The same cannot be said for Allen’s latest, which sees kvetchy miserablist Boris Yellnikoff (Larry David) coming to the aid of pretty- but-dim runaway girl Melody (the excellent Evan Rachel Wood ) who turns up homeless outside his apartment and instantly falls in love with him because of his brilliance and insights – despite the fact that he’s a miserable old bastard who hates practically everything and everyone in the world. Essentially a one-note trawl through Allen’s usual obsessions – love fades, the young are inherently foolish and obsessed with low culture, we are born and die alone etc – Whatever Works only serves to cement his position as a director now completely out of step with the milieu he once totally owned.
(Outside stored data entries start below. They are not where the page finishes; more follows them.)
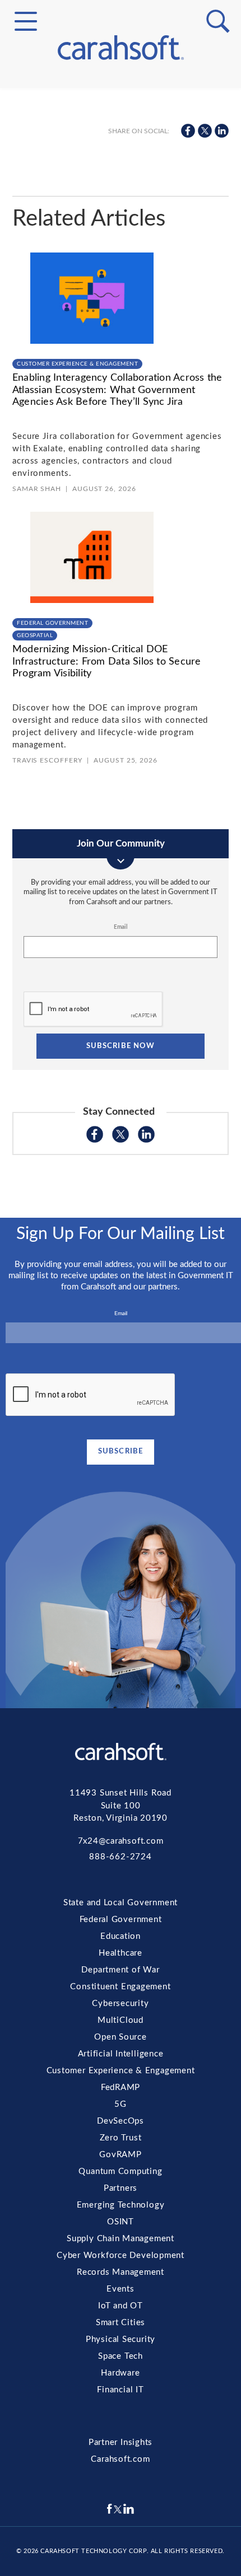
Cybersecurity (121, 144)
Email (120, 927)
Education (120, 1936)
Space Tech (120, 425)
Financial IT (120, 452)
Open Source (120, 171)
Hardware (120, 438)
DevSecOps (120, 237)
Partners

The mordant philosophising that once marked him as a relevant and hilarious observer of human foibles has curdled into a pantomime of bored self-loathing and misanthropy. I’ve never known an Allen film strain so hard for laughs, and upsettingly, he’s even managed to render Larry David completely unfunny. This is a flaccid cock of a movie, a saggy wretched old man’s film, legitimised by marquee names.

Even if the central motif is self-parodic (and judging from that title how else can we regard it) and Allen is toying with the joke conceit of having beautiful young women fall for miserable old men - we still have to actually watch it happen.




It saddens me to be so negative as Allen has made at least four films that would comfortably grace my all time 100 best, but the most effective way to gauge the quality of his august years is simply this: how comfortable would you be showing any one of films from the last twenty years to someone totally new to his work? If you offered up this embarrassment as proof of one of the greatest living filmmakers you would be laughed out of the cinema.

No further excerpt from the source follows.